How to defeat Nimbys over new housing and planning
For some among the Conservative Party tribe descended upon central Manchester, there’s a roar as deafening as the drumbeats and shouts of ‘Tories out’ echoing from protesters gathered outside the Midland Hotel.
It’s the roar of internal complaint about planning reform and dissent at the direction of housing policy. In a way their external enemies could never hope to achieve, those inside the party tent, most prominent among them the backbench WhatsApp group of planning refuseniks, saw to the banishment to the backbenches of former housing secretary Robert Jenrick.
In his place, dancing onto the podium, with a newly minted Whitehall brand the Department for Levelling Up, Housing and Communities (pronounced Deluxe), strides Michael Gove with a remit to not just turn the ubiquitous slogan into something concrete and meaningful, but to defuse the landmine field which planning policy has swiftly become.
In his role as government cleaner up of tricky problems in chief, Mr Gove has little more than two years to convince the public that the government’s commitments to place prosperity can be delivered in all four corners of the land.
When it comes to planning, this has to be unravelled from the foundered ambitions of last year’s ‘Planning for the Future White Paper’. With its call to break up the post war planning system with a simplified zonal planning scheme which would have given consent by default, the promotion of local design codes to encourage beautiful buildings, the policy prescriptions were certainly radical. But the local planning allocations, blamed as the doing of ‘rogue algorithms’ – were branded by shire Tories as a threat to concrete over the countryside and soon reversed with an algorithm that rebalanced the housing burden back on to our cities.
The result has been the delay and dithering around presenting a planning bill before Parliament and the steady dilution of radical elements. Armed with a new remit, Michael Gove has earned some small measure of time to pause and recalibrate planning policy.
Admittedly, there’s no shortage of advice on offer, and Localis this week presented in a report entitled ‘Building Communities – planning for a clean and good growth future’ a vision for what a bottom up, community-driven planning system could achieve.
Our premise is that when talking about new housing, we are in effect talking about the creation of new communities – communities which will obviously need to sit comfortably within the local economy and social setting in which they are sited. The policy challenge is not to merely manufacture, but genuinely engender popular community consent for new homes where they are most needed, within existing communities.
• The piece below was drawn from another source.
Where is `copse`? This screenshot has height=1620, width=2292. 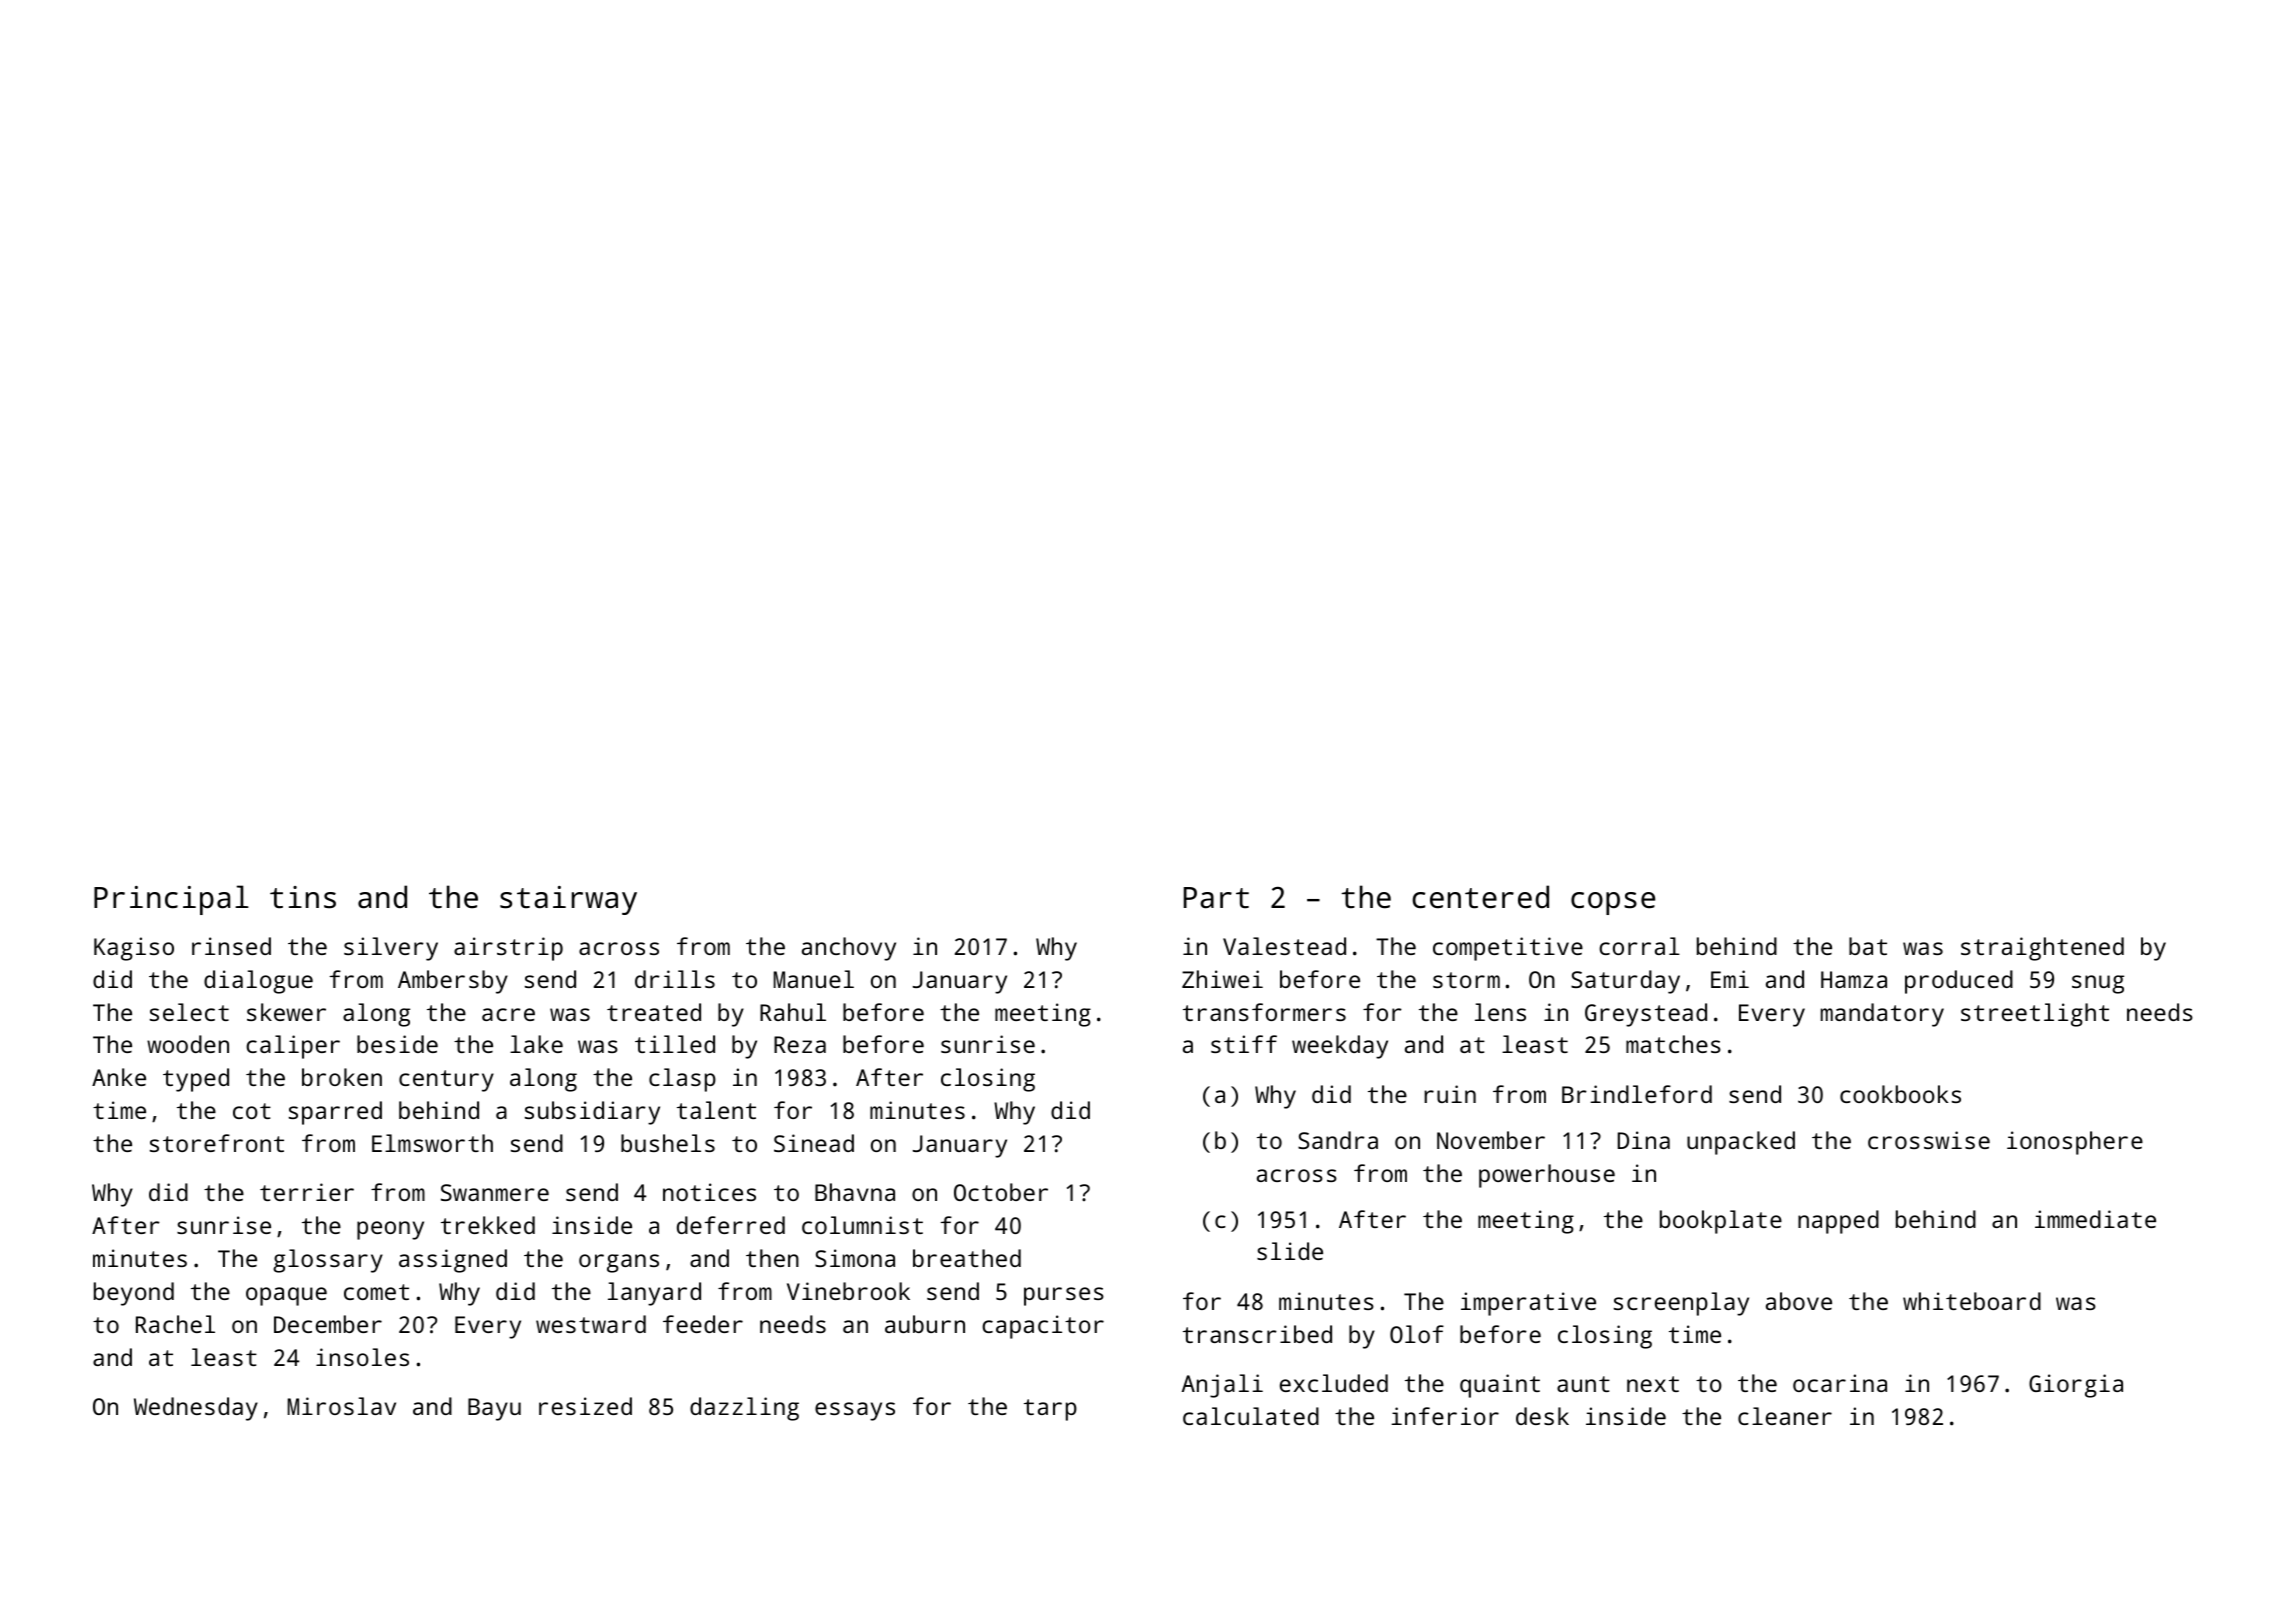
copse is located at coordinates (1613, 903).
And if our aim is true sustainability in the sense of creating for the long-term flourishing of people and places, then each principal actor in the housing dance, from central government and its agencies, most notably Homes England, our local authorities, developers and communities alike, will have their unique role to play in planning for and realising a clean and good growth future.
When well resourced and astutely directed, planning can underscore housing and levelling up ambitions. For this to occur, there will be a need for some kind of national effort by the Exchequer to carry a fair share of the burden towards affordable, mixed tenure and sustainable housing in the age of Net Zero.
In addressing the challenge of truly local consent for new housing, the new models of design codes as locally approved and commonly agreed styles for local homes is a very good thing. If we value this notion of generating popular consent for local housing growth, the Government should establish a capacity fund to help cover the costs of more universal neighbourhood planning. Similarly, if it’s going to go green in housing, and without putting developers at risk of going in the red, and thereby stalling on new developments, a revamped Carbon Offsetting Fund must be on hand to guarantee this growth.
At the local and hyperlocal level, trust is key. Councils can show how local areas are set to benefit from the social value from new construction. In addition to working with communities to embed local design codes into neighbourhood plans, councils must commit to a hybrid model of improved community engagement around local plan-making – mixing transparent and easy to find digital outreach with more extensive physical events.
It’s second nature for us all, not just politicians, to talk a lot of warm ‘mom and apple pie’ around building better and building beautiful. But fine words go so far. We can’t physically inhabit them. The Gove pause cannot be indefinitely extended. After all the advice, ministers must decide where the drumbeat of planning reform is going to take us.